» **Directive**
Return every line of the records below verbatim, with no changes.

** Start Supplied entries **

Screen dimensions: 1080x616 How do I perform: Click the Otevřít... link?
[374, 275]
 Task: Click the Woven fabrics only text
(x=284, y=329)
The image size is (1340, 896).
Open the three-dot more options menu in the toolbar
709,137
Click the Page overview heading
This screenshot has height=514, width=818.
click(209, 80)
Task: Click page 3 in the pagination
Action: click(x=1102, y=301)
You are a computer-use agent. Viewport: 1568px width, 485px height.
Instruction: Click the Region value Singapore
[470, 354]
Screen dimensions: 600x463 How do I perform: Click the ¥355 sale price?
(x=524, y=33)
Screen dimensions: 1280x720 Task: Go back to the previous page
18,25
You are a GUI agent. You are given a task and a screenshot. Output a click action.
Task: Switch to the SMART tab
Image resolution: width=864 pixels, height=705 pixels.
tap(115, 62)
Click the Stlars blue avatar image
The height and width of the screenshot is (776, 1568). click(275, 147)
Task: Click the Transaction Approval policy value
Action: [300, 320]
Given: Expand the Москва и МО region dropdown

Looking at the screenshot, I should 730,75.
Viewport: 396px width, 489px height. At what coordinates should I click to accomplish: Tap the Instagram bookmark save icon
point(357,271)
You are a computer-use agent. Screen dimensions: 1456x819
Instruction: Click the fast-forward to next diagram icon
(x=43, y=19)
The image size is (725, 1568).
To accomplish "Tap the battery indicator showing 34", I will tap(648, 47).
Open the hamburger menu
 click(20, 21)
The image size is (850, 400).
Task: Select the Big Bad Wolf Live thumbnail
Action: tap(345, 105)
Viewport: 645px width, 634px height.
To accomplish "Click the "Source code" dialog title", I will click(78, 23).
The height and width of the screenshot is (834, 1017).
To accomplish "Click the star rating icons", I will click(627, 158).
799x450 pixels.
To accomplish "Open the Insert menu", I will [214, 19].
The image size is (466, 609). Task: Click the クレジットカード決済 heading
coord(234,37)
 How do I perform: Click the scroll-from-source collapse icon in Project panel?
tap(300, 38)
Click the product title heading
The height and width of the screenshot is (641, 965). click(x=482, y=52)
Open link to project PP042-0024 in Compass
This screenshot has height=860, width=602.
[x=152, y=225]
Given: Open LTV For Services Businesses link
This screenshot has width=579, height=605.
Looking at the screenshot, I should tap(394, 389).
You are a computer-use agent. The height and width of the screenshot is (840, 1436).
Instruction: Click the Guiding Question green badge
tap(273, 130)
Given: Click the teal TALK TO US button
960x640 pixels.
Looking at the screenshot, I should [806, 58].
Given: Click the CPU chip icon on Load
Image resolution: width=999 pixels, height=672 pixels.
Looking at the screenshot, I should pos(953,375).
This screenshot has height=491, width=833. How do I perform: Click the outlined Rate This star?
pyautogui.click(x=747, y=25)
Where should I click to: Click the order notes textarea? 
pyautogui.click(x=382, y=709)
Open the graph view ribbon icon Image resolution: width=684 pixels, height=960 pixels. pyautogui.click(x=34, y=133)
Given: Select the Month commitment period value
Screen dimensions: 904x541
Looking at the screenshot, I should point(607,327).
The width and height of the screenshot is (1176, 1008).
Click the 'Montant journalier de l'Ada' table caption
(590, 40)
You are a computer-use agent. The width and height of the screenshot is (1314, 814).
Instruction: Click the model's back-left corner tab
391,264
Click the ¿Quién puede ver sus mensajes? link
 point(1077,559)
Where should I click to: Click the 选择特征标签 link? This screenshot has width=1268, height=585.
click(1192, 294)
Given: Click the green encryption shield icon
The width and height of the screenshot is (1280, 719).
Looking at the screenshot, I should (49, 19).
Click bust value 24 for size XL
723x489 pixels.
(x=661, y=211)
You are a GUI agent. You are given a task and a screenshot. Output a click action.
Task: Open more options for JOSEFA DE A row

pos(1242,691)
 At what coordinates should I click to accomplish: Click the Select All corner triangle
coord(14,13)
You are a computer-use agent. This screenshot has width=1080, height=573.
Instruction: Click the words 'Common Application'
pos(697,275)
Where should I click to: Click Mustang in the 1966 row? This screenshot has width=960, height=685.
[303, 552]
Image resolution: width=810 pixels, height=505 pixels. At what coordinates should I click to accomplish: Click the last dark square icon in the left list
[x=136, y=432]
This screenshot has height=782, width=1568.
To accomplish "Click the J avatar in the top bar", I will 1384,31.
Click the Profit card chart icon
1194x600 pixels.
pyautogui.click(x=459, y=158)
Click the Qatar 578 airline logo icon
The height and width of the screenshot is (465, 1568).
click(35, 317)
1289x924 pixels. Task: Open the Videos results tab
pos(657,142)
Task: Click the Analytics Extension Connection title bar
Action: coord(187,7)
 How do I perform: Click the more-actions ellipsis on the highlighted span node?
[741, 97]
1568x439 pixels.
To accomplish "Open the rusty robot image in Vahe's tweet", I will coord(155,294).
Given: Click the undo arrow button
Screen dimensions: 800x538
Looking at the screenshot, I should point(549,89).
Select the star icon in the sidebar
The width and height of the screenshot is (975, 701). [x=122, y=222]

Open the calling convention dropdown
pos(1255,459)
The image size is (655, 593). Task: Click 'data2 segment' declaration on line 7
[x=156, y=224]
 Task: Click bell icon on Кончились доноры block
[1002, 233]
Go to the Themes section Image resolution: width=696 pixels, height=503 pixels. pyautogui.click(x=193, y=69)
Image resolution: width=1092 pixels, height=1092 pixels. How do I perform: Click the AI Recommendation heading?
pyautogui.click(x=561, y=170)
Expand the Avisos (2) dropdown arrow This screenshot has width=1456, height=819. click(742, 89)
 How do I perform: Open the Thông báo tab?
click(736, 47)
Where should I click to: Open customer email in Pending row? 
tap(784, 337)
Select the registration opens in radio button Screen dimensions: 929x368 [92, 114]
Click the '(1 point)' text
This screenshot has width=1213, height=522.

** End Supplied entries **

» **Result for this task**
Screen dimensions: 1080x616 How do I perform: Click the Otevřít... link?
[374, 275]
 Task: Click the Woven fabrics only text
(x=284, y=329)
The image size is (1340, 896).
Open the three-dot more options menu in the toolbar
709,137
Click the Page overview heading
This screenshot has height=514, width=818.
click(209, 80)
Task: Click page 3 in the pagination
Action: click(x=1102, y=301)
You are a computer-use agent. Viewport: 1568px width, 485px height.
Instruction: Click the Region value Singapore
[470, 354]
Screen dimensions: 600x463 How do I perform: Click the ¥355 sale price?
(x=524, y=33)
Screen dimensions: 1280x720 Task: Go back to the previous page
18,25
You are a GUI agent. You are given a task and a screenshot. Output a click action.
Task: Switch to the SMART tab
Image resolution: width=864 pixels, height=705 pixels.
tap(115, 62)
Click the Stlars blue avatar image
The height and width of the screenshot is (776, 1568). click(275, 147)
Task: Click the Transaction Approval policy value
Action: [300, 320]
Given: Expand the Москва и МО region dropdown

Looking at the screenshot, I should 730,75.
Viewport: 396px width, 489px height. At what coordinates should I click to accomplish: Tap the Instagram bookmark save icon
point(357,271)
You are a computer-use agent. Screen dimensions: 1456x819
Instruction: Click the fast-forward to next diagram icon
(x=43, y=19)
The image size is (725, 1568).
To accomplish "Tap the battery indicator showing 34", I will tap(648, 47).
Open the hamburger menu
 click(20, 21)
The image size is (850, 400).
Task: Select the Big Bad Wolf Live thumbnail
Action: tap(345, 105)
Viewport: 645px width, 634px height.
To accomplish "Click the "Source code" dialog title", I will click(78, 23).
The height and width of the screenshot is (834, 1017).
To accomplish "Click the star rating icons", I will click(627, 158).
799x450 pixels.
To accomplish "Open the Insert menu", I will [214, 19].
The image size is (466, 609). Task: Click the クレジットカード決済 heading
coord(234,37)
 How do I perform: Click the scroll-from-source collapse icon in Project panel?
tap(300, 38)
Click the product title heading
The height and width of the screenshot is (641, 965). click(x=482, y=52)
Open link to project PP042-0024 in Compass
This screenshot has height=860, width=602.
[x=152, y=225]
Given: Open LTV For Services Businesses link
This screenshot has width=579, height=605.
Looking at the screenshot, I should tap(394, 389).
You are a computer-use agent. The height and width of the screenshot is (840, 1436).
Instruction: Click the Guiding Question green badge
tap(273, 130)
Given: Click the teal TALK TO US button
960x640 pixels.
Looking at the screenshot, I should [806, 58].
Given: Click the CPU chip icon on Load
Image resolution: width=999 pixels, height=672 pixels.
Looking at the screenshot, I should pos(953,375).
This screenshot has height=491, width=833. How do I perform: Click the outlined Rate This star?
pyautogui.click(x=747, y=25)
Where should I click to: Click the order notes textarea? 
pyautogui.click(x=382, y=709)
Open the graph view ribbon icon Image resolution: width=684 pixels, height=960 pixels. pyautogui.click(x=34, y=133)
Given: Select the Month commitment period value
Screen dimensions: 904x541
Looking at the screenshot, I should point(607,327).
The width and height of the screenshot is (1176, 1008).
Click the 'Montant journalier de l'Ada' table caption
(590, 40)
You are a computer-use agent. The width and height of the screenshot is (1314, 814).
Instruction: Click the model's back-left corner tab
391,264
Click the ¿Quién puede ver sus mensajes? link
 point(1077,559)
Where should I click to: Click the 选择特征标签 link? This screenshot has width=1268, height=585.
click(1192, 294)
Given: Click the green encryption shield icon
The width and height of the screenshot is (1280, 719).
Looking at the screenshot, I should (49, 19).
Click bust value 24 for size XL
723x489 pixels.
(x=661, y=211)
You are a GUI agent. You are given a task and a screenshot. Output a click action.
Task: Open more options for JOSEFA DE A row

pos(1242,691)
 At what coordinates should I click to accomplish: Click the Select All corner triangle
coord(14,13)
You are a computer-use agent. This screenshot has width=1080, height=573.
Instruction: Click the words 'Common Application'
pos(697,275)
Where should I click to: Click Mustang in the 1966 row? This screenshot has width=960, height=685.
[303, 552]
Image resolution: width=810 pixels, height=505 pixels. At what coordinates should I click to accomplish: Click the last dark square icon in the left list
[x=136, y=432]
This screenshot has height=782, width=1568.
To accomplish "Click the J avatar in the top bar", I will 1384,31.
Click the Profit card chart icon
1194x600 pixels.
pyautogui.click(x=459, y=158)
Click the Qatar 578 airline logo icon
The height and width of the screenshot is (465, 1568).
click(35, 317)
1289x924 pixels. Task: Open the Videos results tab
pos(657,142)
Task: Click the Analytics Extension Connection title bar
Action: coord(187,7)
 How do I perform: Click the more-actions ellipsis on the highlighted span node?
[741, 97]
1568x439 pixels.
To accomplish "Open the rusty robot image in Vahe's tweet", I will coord(155,294).
Given: Click the undo arrow button
Screen dimensions: 800x538
Looking at the screenshot, I should point(549,89).
Select the star icon in the sidebar
The width and height of the screenshot is (975, 701). [x=122, y=222]

Open the calling convention dropdown
pos(1255,459)
The image size is (655, 593). Task: Click 'data2 segment' declaration on line 7
[x=156, y=224]
 Task: Click bell icon on Кончились доноры block
[1002, 233]
Go to the Themes section Image resolution: width=696 pixels, height=503 pixels. pyautogui.click(x=193, y=69)
Image resolution: width=1092 pixels, height=1092 pixels. How do I perform: Click the AI Recommendation heading?
pyautogui.click(x=561, y=170)
Expand the Avisos (2) dropdown arrow This screenshot has width=1456, height=819. click(742, 89)
 How do I perform: Open the Thông báo tab?
click(736, 47)
Where should I click to: Open customer email in Pending row? 
tap(784, 337)
Select the registration opens in radio button Screen dimensions: 929x368 [92, 114]
Click the '(1 point)' text
This screenshot has width=1213, height=522.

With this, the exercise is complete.